彼の返答は、唯の言葉を信じていないわけではない。信じていて、それでもこれから先も愛情を注ぎ続けるという意味だった。
唯が唇を離すと、今度は千歳が同じ箇所に唇を寄せる。
「んっ」
指の皮膚が引っ張られるような感覚に唯は声を漏らす。
千歳が唇を当てた場所には朱色が滲んでいた。まるで何かを予約するような痕に、唯が頬をさらに赤く染めると、千歳は小さく笑い声を零した。
「じゃあ、まずは恋人としてよろしくお願いします」
「……はい」
「体、動けそうですか?」
「もうすこしで薬の効果が出ると思うんですけど」
熱が出たとしても、前よりは高熱にならないはずだと医師は言っていた。
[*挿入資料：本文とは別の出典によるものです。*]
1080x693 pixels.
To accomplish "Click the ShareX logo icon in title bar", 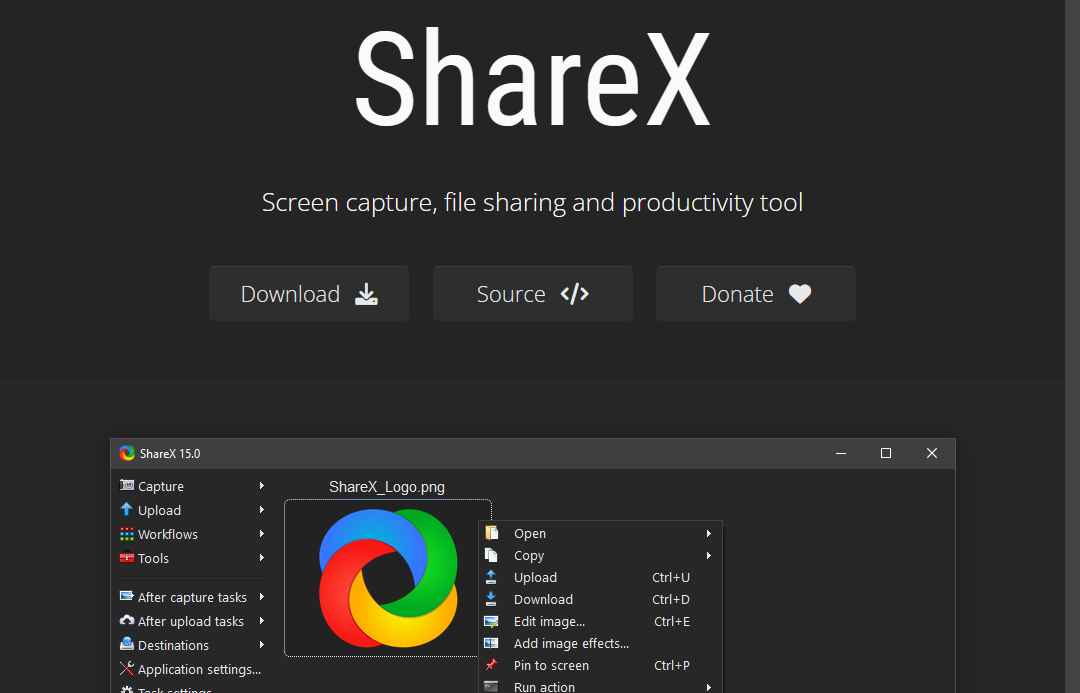I will pyautogui.click(x=127, y=453).
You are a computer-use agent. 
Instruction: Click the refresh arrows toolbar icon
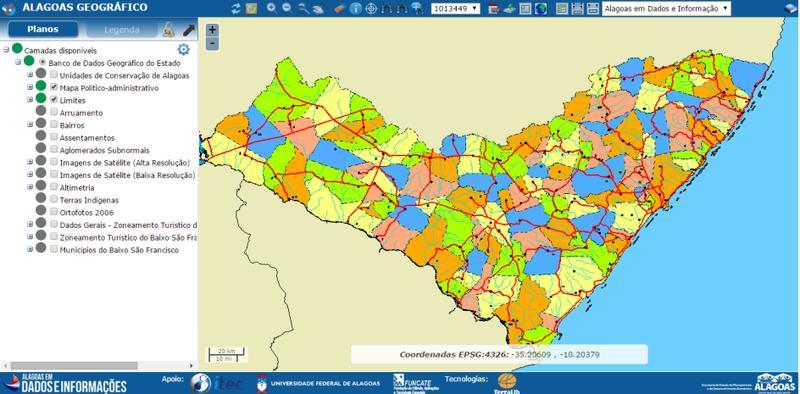coord(236,8)
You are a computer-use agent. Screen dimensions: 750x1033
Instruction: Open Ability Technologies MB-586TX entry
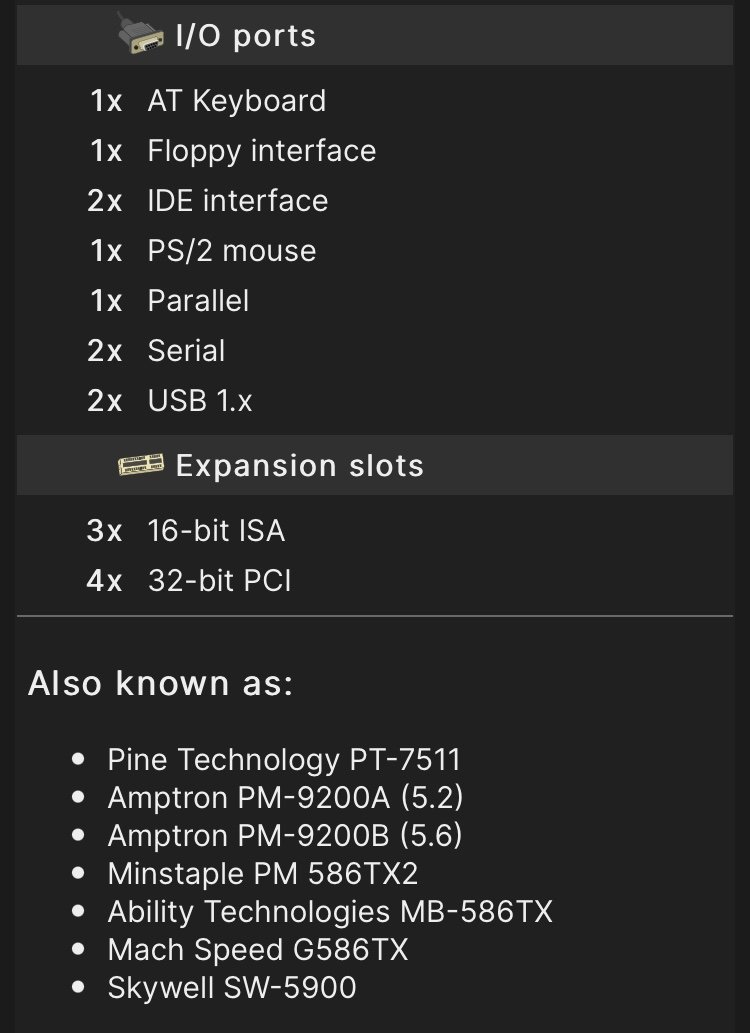[x=330, y=912]
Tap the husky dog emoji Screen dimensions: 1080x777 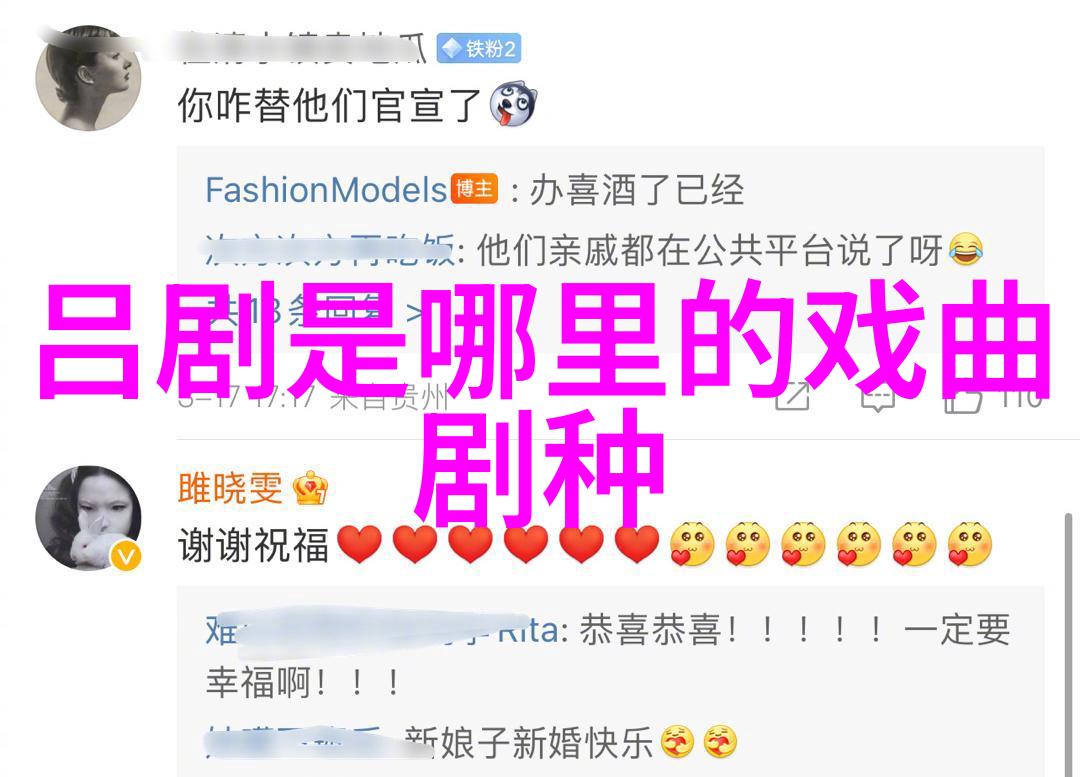[512, 105]
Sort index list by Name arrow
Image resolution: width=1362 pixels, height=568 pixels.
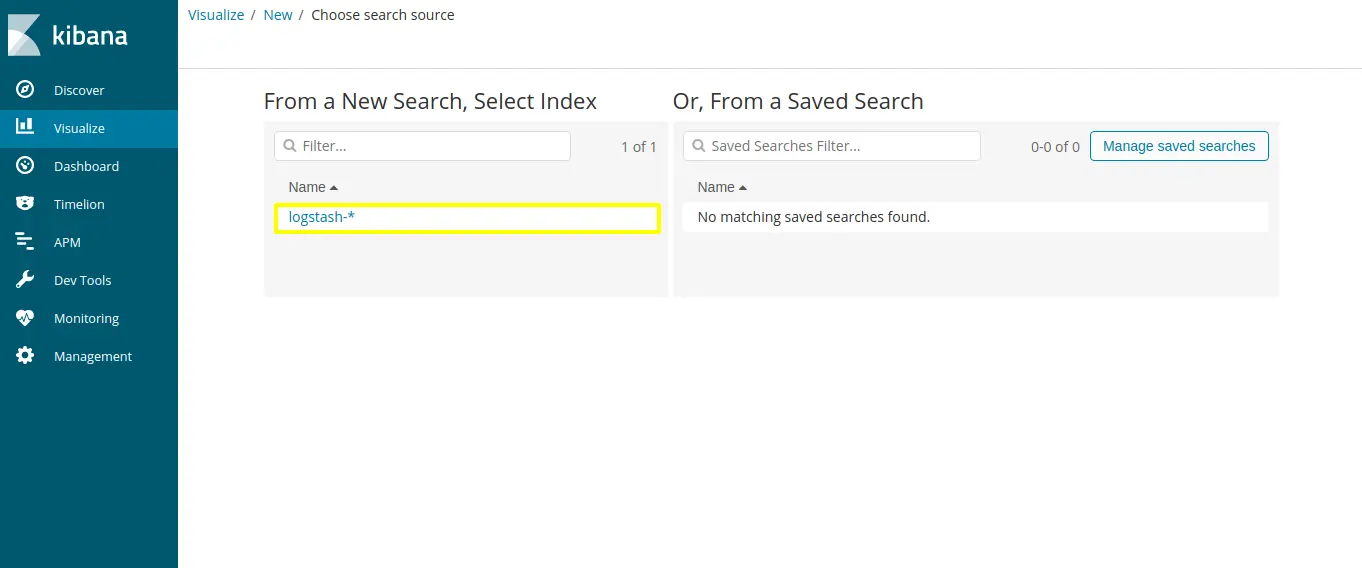coord(334,187)
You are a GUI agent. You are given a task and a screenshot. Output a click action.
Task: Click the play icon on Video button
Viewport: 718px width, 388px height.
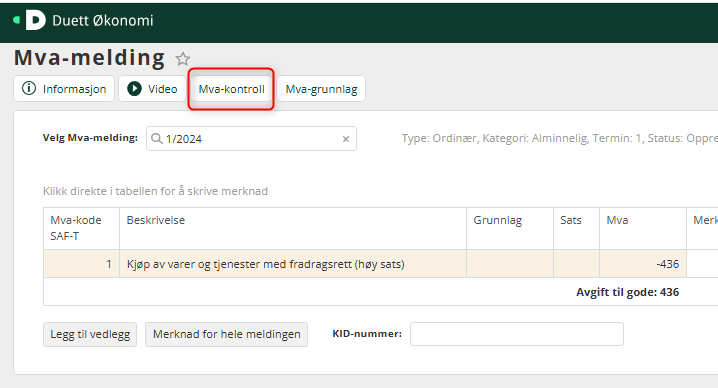click(134, 88)
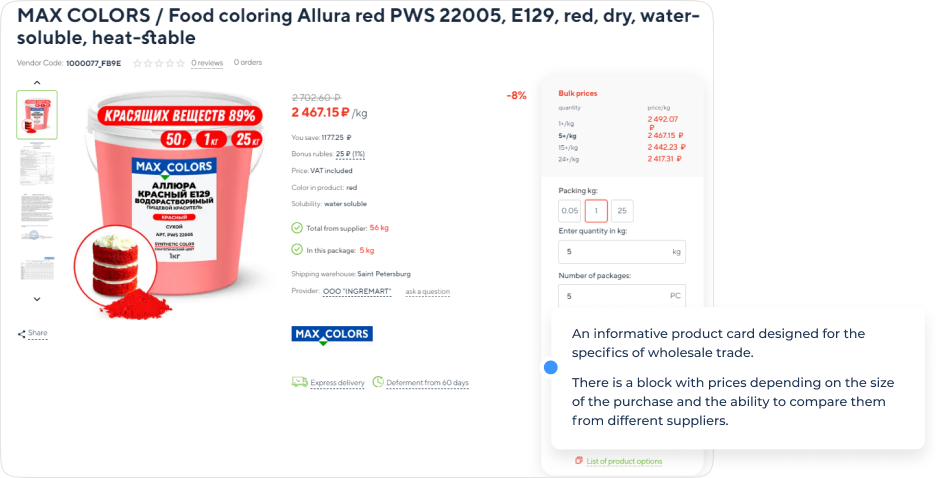Viewport: 942px width, 478px height.
Task: Select the 0.05 kg packing option
Action: coord(570,211)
ならば、薬の効果が出るのもそれほど遅くはないはずだ。
けれど今は、ひたすらに気怠い。
「えっと、ご飯……」
「唯はお腹空いてますか?」
「う……」
風邪を引いたら食欲がなくなるはずだが、今は熱が出ているだけ。なのに普段以上に空腹を感じていた。きゅう、と鳴りそうなお腹を押さえていると、それだけで伝わったらしい。